The group, which emerged from the Pangúr Bán Cultural Society in the district, were led by professional theatre facilitator and Londoner now living in Belfast, Matt Farris, and by our Creative Interruptions Community Co-Investigator, Fionntán Hargey, who hails from and works in the Market area. Using co-creative drama methodologies, they engaged with Market residents, young and old—some who could remember, and were involved with, the original Northern Irish Civil Rights movement of the late 1960s, some who are agitating for civil rights in the city today—under the theme of ‘The Right to the City’. These residents feel that new commercial developments ongoing and planned for their area have been oriented toward private profit rather than social gain, and they have recently been involved with a campaign against a proposed £55 million office development beside their homes. They argue that these developments are not doing enough to include social housing that can benefit the homeless and those in need of housing in the area.

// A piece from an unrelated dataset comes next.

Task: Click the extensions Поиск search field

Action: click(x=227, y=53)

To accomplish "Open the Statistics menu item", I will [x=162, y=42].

Our theatre project produced several outputs. The first, a major play, We’ll Walk Hand in Hand, was co-produced with community (non-professional) actors from this Market group, the LGBTQ community, a group of women campaigning for reproductive rights, and refugees and asylum seekers from across Belfast, resulting in a collaboration that toured theatres across Northern Ireland in the Spring of 2018. Some of those who acted in this play, performed in the most prestigious theatre venues in NI, had never even been to a theatre. Further outputs include a performance by our LGBT group about the experiences of LGBT people growing up in NI (performed in Belfast in August 2018); a radio play on abortion rights, recently completed and premiering on International Safe Abortion Day 2018 (www.september28.org/); a live performance, in December 2017, on the experiences of refugees and asylum seekers who have travelled to Ireland; and this final piece, a short film developed as part of our work with the Pangur Bán group. It is entitled, ‘We Must Dissent’.
Thanks and congrats from the Creative Interruptions team to all involved!